## PROBLEM REQUIREMENTS
With the first line as the start and the line containing "Screen dimensions: 1280x720" as the end, write out every line of the records exactly.

/---

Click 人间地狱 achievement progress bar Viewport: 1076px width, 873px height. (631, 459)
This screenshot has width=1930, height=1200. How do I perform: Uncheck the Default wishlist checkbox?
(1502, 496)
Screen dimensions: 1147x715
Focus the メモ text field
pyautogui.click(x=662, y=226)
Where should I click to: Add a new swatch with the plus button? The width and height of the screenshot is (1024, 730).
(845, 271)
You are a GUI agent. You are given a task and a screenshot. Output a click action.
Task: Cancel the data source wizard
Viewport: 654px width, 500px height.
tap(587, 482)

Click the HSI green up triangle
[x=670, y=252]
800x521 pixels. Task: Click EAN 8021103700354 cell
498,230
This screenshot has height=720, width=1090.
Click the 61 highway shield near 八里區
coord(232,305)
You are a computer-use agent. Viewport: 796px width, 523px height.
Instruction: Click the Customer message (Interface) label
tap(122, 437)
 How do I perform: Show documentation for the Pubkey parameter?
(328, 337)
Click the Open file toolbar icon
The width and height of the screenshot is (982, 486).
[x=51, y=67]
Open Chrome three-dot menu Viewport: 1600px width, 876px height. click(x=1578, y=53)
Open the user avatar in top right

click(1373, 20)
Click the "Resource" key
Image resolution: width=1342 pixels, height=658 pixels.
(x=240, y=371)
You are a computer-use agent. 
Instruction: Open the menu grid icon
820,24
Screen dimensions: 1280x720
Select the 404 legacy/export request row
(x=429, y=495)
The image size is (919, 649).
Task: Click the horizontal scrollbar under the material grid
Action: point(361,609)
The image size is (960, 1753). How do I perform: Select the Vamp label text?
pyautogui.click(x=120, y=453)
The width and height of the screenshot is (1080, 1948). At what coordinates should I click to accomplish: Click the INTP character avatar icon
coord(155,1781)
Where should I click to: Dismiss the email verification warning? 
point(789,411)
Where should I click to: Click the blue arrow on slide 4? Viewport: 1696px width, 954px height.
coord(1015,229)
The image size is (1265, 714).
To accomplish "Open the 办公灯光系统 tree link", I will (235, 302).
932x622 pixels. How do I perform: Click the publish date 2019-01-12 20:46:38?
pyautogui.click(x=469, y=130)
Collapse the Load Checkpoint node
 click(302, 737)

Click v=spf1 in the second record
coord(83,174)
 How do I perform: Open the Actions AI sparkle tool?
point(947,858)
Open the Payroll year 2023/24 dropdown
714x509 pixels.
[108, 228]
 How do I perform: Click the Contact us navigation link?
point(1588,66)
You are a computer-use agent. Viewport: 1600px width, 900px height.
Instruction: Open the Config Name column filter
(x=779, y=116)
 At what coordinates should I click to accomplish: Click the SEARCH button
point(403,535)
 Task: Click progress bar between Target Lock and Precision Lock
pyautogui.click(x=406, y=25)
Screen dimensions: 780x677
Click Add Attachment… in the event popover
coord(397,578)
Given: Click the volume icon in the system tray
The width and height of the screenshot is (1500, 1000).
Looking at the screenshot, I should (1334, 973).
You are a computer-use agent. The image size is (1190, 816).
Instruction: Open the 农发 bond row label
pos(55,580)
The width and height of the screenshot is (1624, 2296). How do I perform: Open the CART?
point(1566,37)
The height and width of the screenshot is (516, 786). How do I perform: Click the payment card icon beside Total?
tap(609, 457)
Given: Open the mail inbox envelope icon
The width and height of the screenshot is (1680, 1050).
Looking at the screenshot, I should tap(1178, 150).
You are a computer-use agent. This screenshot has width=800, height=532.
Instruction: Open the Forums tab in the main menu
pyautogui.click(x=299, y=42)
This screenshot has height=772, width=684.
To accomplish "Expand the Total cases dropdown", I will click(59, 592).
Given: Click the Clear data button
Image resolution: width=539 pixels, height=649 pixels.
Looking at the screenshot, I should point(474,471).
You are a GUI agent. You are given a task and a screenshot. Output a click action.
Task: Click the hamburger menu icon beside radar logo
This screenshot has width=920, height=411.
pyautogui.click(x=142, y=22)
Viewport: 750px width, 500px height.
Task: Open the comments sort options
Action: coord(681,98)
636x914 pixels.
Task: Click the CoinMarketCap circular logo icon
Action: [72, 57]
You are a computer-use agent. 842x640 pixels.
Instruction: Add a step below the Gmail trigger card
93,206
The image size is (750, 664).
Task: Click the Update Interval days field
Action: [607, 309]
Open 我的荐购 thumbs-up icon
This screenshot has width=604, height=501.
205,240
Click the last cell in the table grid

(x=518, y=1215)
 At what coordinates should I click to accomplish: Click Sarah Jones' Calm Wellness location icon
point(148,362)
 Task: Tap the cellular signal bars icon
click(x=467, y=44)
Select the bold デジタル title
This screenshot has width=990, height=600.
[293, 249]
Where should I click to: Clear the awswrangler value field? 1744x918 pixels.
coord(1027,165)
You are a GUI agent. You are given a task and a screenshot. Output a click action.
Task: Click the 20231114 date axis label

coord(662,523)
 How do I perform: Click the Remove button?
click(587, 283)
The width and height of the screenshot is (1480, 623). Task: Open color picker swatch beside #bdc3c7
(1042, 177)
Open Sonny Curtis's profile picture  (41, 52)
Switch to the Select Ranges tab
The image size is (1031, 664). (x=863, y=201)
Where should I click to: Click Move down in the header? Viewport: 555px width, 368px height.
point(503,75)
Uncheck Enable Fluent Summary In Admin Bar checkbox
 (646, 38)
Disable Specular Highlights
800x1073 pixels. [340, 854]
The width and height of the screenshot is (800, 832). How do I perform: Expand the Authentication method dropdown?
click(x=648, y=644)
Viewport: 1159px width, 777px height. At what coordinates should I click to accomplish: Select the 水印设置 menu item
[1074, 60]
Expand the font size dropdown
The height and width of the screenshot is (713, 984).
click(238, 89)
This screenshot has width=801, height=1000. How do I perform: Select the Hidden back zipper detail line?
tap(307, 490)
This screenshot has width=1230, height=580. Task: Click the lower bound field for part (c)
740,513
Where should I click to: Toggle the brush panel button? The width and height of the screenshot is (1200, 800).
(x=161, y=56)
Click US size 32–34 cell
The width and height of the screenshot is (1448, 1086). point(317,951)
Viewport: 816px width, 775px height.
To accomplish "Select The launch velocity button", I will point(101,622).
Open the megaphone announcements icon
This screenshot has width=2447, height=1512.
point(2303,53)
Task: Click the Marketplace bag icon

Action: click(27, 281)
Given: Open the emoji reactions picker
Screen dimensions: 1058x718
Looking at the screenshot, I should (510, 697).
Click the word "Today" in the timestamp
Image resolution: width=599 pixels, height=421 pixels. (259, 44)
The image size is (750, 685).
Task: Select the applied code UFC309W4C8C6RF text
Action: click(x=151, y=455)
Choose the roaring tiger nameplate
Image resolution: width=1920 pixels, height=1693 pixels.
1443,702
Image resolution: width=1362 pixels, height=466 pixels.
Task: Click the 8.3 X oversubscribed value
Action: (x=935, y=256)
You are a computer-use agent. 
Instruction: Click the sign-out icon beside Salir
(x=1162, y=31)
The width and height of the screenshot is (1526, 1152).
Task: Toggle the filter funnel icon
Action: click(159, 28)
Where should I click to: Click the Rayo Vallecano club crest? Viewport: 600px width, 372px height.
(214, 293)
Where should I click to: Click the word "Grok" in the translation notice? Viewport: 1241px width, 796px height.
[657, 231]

\---

## EXERCISE RESULT
Click 人间地狱 achievement progress bar Viewport: 1076px width, 873px height. (631, 459)
This screenshot has width=1930, height=1200. How do I perform: Uncheck the Default wishlist checkbox?
(1502, 496)
Screen dimensions: 1147x715
Focus the メモ text field
pyautogui.click(x=662, y=226)
Where should I click to: Add a new swatch with the plus button? The width and height of the screenshot is (1024, 730).
(845, 271)
You are a GUI agent. You are given a task and a screenshot. Output a click action.
Task: Cancel the data source wizard
Viewport: 654px width, 500px height.
tap(587, 482)

Click the HSI green up triangle
[x=670, y=252]
800x521 pixels. Task: Click EAN 8021103700354 cell
498,230
This screenshot has height=720, width=1090.
Click the 61 highway shield near 八里區
coord(232,305)
You are a computer-use agent. Viewport: 796px width, 523px height.
Instruction: Click the Customer message (Interface) label
tap(122, 437)
 How do I perform: Show documentation for the Pubkey parameter?
(328, 337)
Click the Open file toolbar icon
The width and height of the screenshot is (982, 486).
[x=51, y=67]
Open Chrome three-dot menu Viewport: 1600px width, 876px height. click(x=1578, y=53)
Open the user avatar in top right

click(1373, 20)
Click the "Resource" key
Image resolution: width=1342 pixels, height=658 pixels.
(x=240, y=371)
You are a computer-use agent. 
Instruction: Open the menu grid icon
820,24
Screen dimensions: 1280x720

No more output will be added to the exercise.